◆ **TASK ITEM**: Repeat precisely the line in which "Instruction: Add new" occurs and all lines that follow it in the entries below. Pictures must be omitted.

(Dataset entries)
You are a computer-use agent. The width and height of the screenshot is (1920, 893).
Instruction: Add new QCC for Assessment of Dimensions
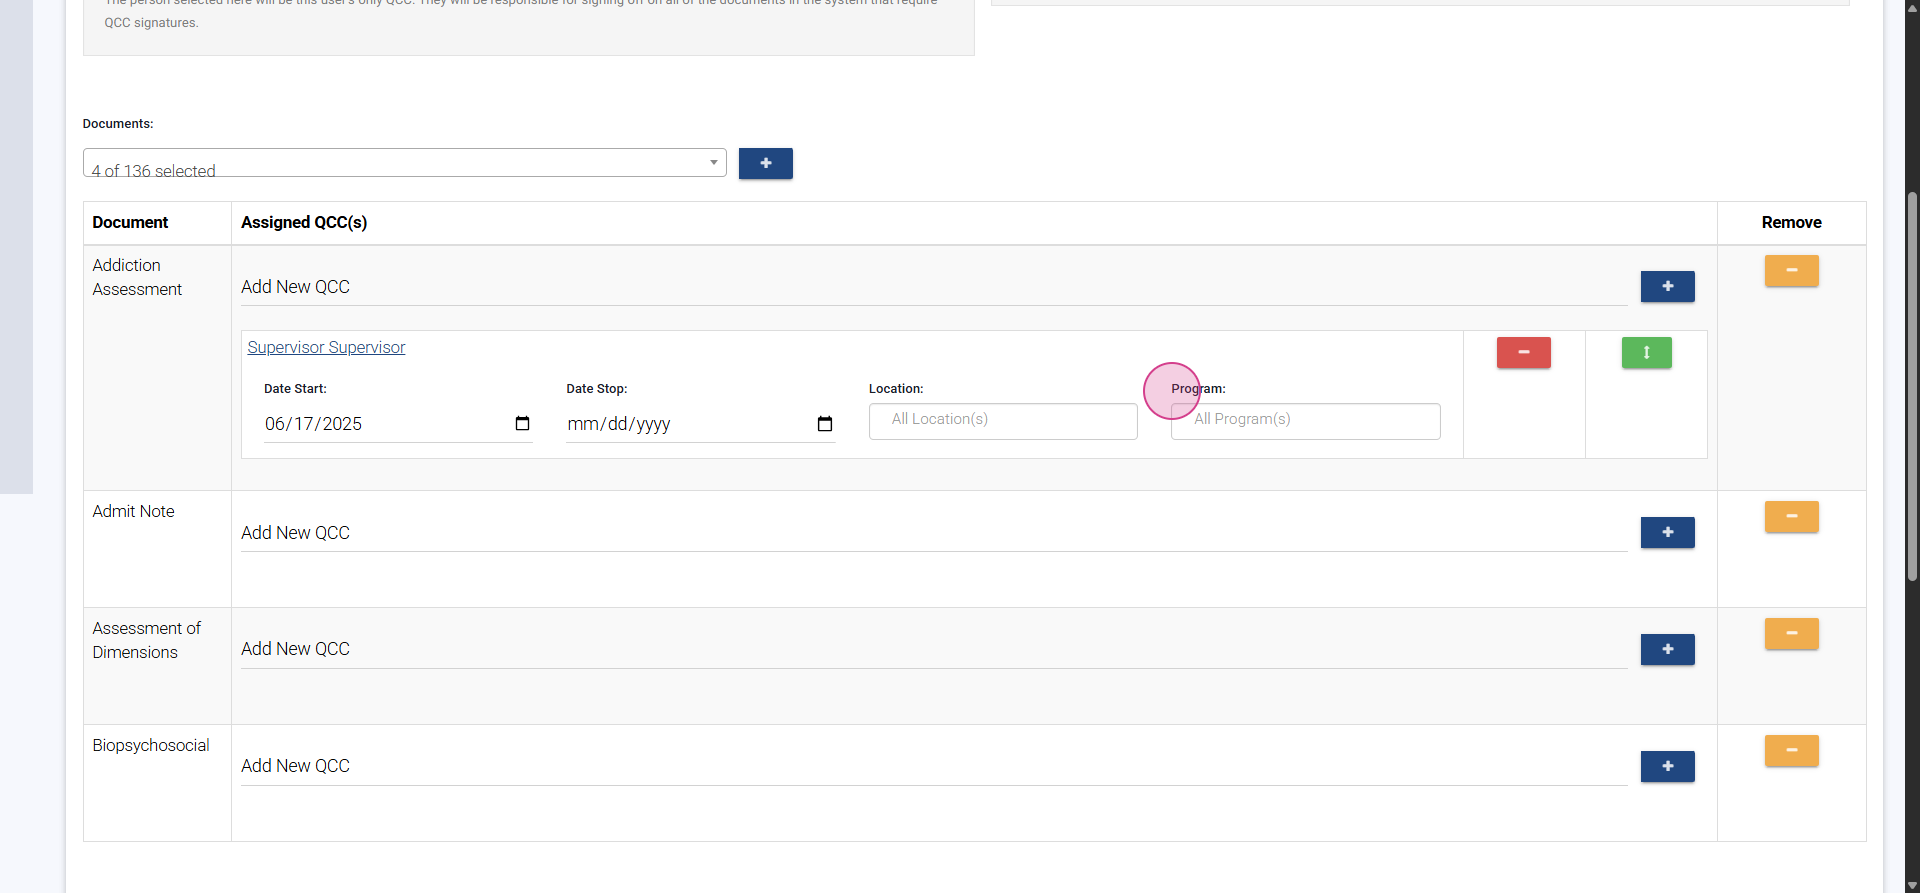(x=1667, y=650)
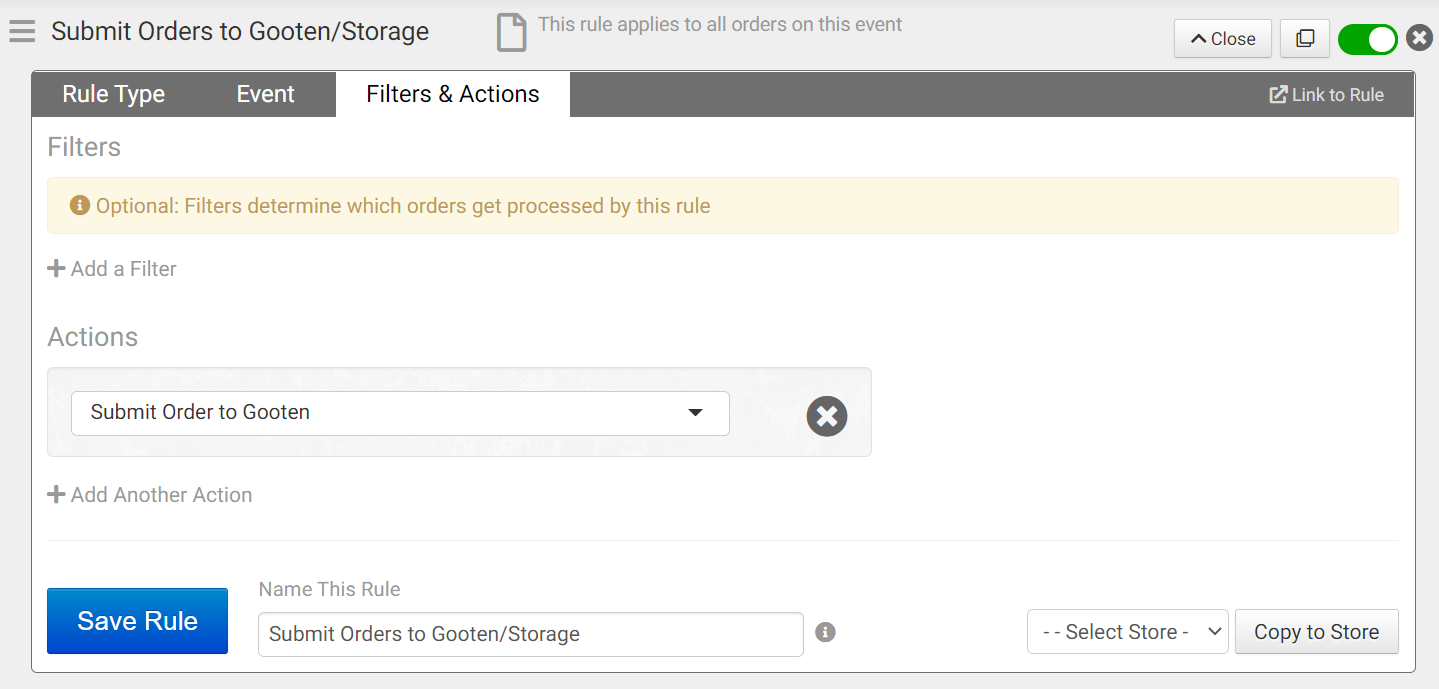This screenshot has height=689, width=1439.
Task: Collapse rule with the Close button
Action: 1222,39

◆ **THE ANSWER**:
Instruction: Add new QCC for Assessment of Dimensions
(x=1667, y=650)
This screenshot has height=689, width=1439.
Task: Collapse rule with the Close button
Action: 1222,39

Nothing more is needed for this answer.